L1, L2 Regularization – Why needed/What it does/How it helps?
Simple is better! That’s the whole notion behind regularization.
I recently wrote about Linear Regression and Bias Variance Tradeoff, so if those topics are not clear to you, I’d suggest you to first visit those posts. In this post (also on my blog), I will be focusing on the concept of regularization, specifically limited to linear regression. Although, I must make it clear that the concept is not limited to regression but can be applied to any learning algorithm. In the posts on linear regression and bias variance tradeoff, I had written the problems associated with a learning algorithm – under-fitting and over-fitting. In real life, problem of over-fitting is what statisticians and data scientists/analysts mainly tackle with. In bias-variance tradeoff, I wrote how the “error” can be decomposed into reducible (can be reduced further) and irreducible error (cannot be reduced further). Reduced error can be further broken down into “error due to squared bias” and “error due to variance”. I also wrote about the assumptions that linear regression (read ordinary least squares) takes into account and the good practices before doing a linear regression.
Fig 1. Linear Regression Equation (OLS) equation and Solution
Why Regularization?
In general, if the relationship between the response (Y) and the predictors (X) is approximately linear, the least squares estimates will have low bias. If the number of observations (N) is much larger than the number of predictors (sometimes denoted as p/P), then the least squares estimates tend to also have low variance, and hence will perform really good on the test set with low error and high R2. On the other hand, if N is not much larger than P, then there can be a lot of variability in the least squares fit, resulting in over-fitting and therefore resulting in poor predictions. And if P > N, then there is no longer a unique least squares coefficient estimate: the variance is infinite so the method cannot be used at all. That is an important limitation with OLS. When OLS was developed, the statisticians dealt with small number of predictors whereas today having thousands of predictors is not a big deal. Obviously, all of these parameters are not important in the model and only a handful of them would have predictive power in the model. One way to solve this problem is to reduce/remove predictors that are not so important in the model – this is called shrinking. By shrinking the estimated coefficients, we can often substantially reduce the variance at the cost of a negligible (depending on the regularization parameter value) increase in bias. This can lead to substantial improvements in the accuracy with which we can predict the response for observations not used in model training.
Ok, What is over-fitting?
What is this problem of overfitting and why it arises? Let’s take a sample problem – assume that you want to predict the height of person based on his/her age using a linear regression model. Your response variable (Y) is height and the predictor or independent variable (X) is age. What do you think how the model will perform? Not so good, right? Well, it’s too simple.

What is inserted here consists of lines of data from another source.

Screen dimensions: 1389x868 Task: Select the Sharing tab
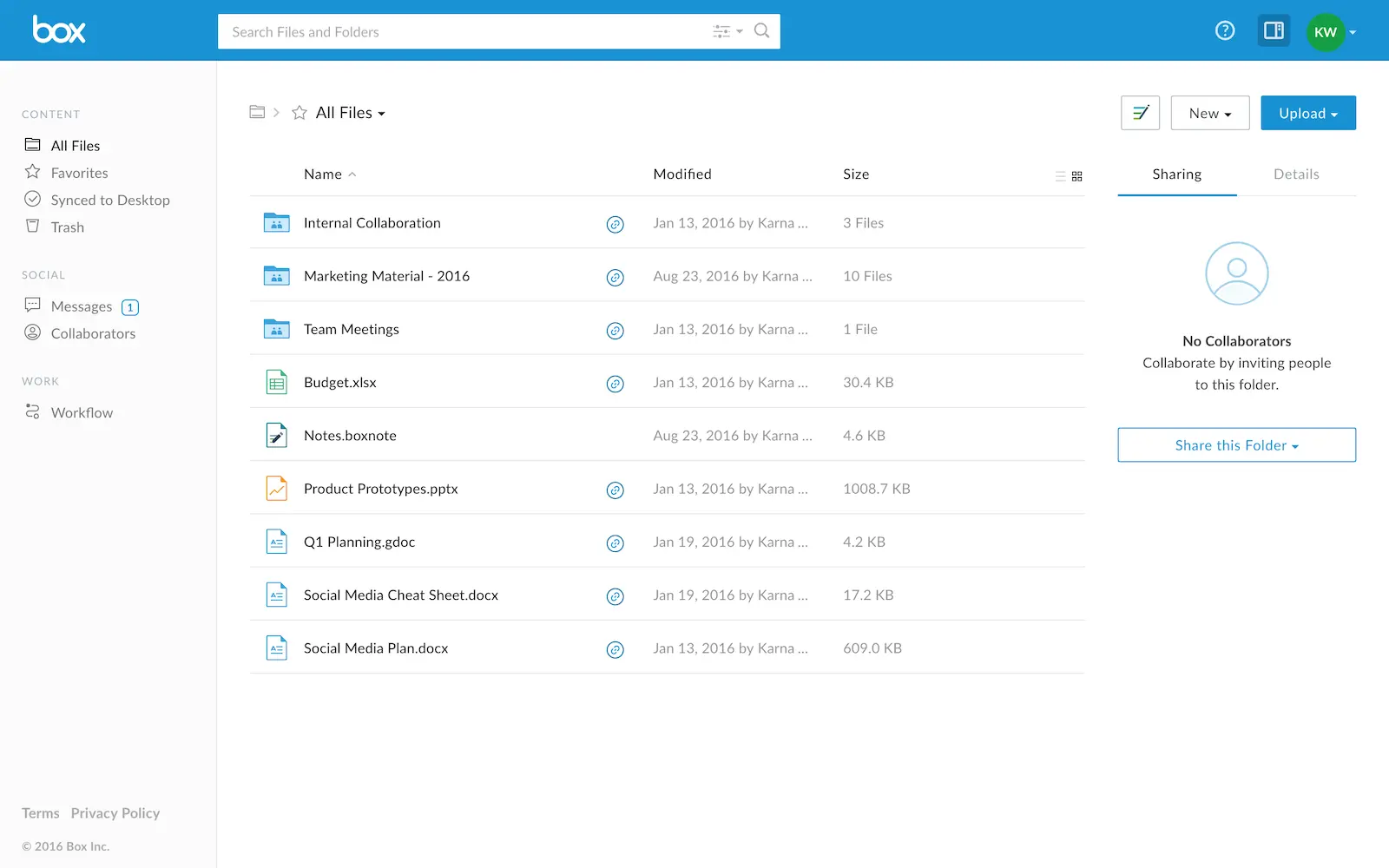tap(1176, 174)
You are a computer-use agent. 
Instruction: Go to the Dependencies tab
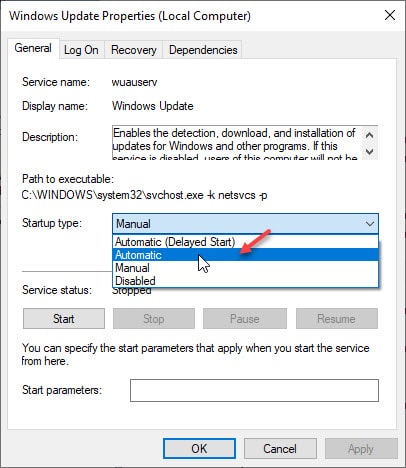point(203,50)
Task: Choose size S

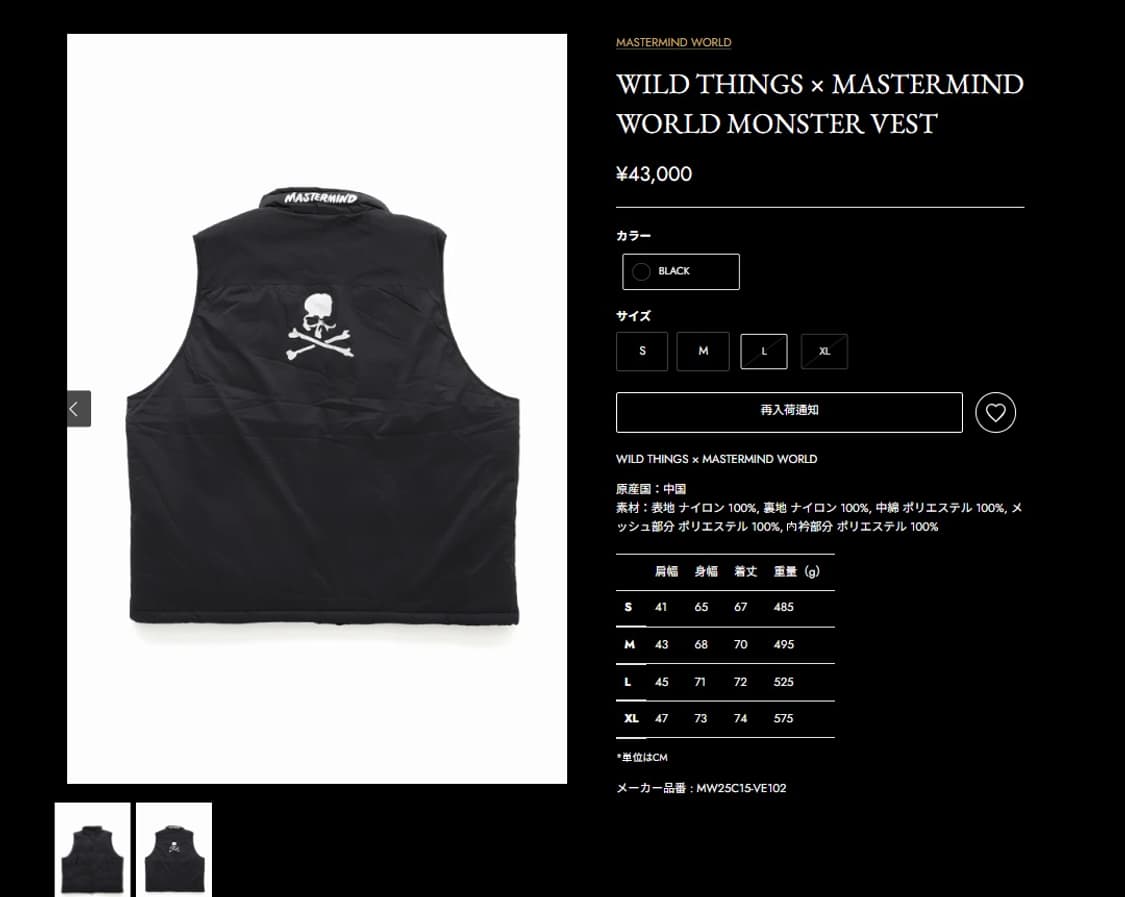Action: coord(642,351)
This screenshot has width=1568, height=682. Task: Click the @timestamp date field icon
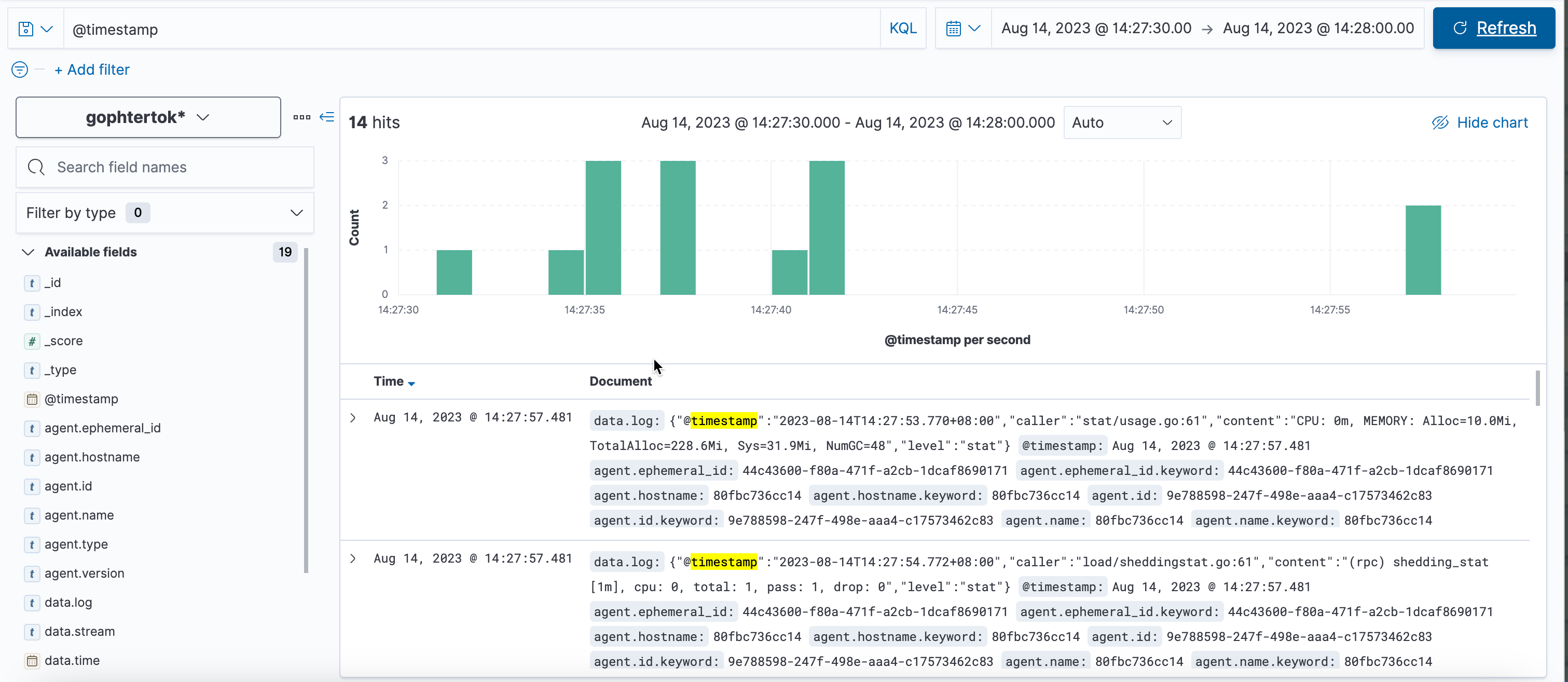(x=32, y=400)
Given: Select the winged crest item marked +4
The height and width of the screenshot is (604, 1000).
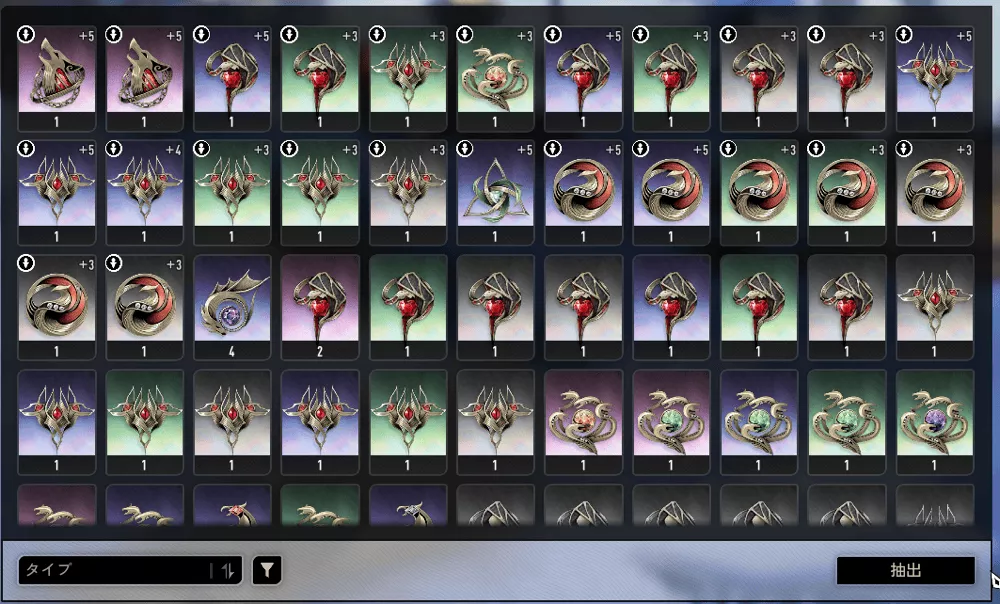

Next – you have additional variables that you can add to the model – weight, sex, location. Well, what you did here is add complexity to your data and might have increased the prediction accuracy of the model. Now, you add more variables to your model – height of parents, profession of parents, social background, number of children, weight, number of books, preferred color, best meal, last holidays destination and so on and so forth. That’s one too many variables – and mostly not all of them can explain someone’s height. Your model might do good but it is probably overfitting, i.e. it will probably have poor prediction and generalization power: it sticks too much to the training data and the model has probably learned the background noise while being fit. When tried on an unseen data, this model will perform poorly.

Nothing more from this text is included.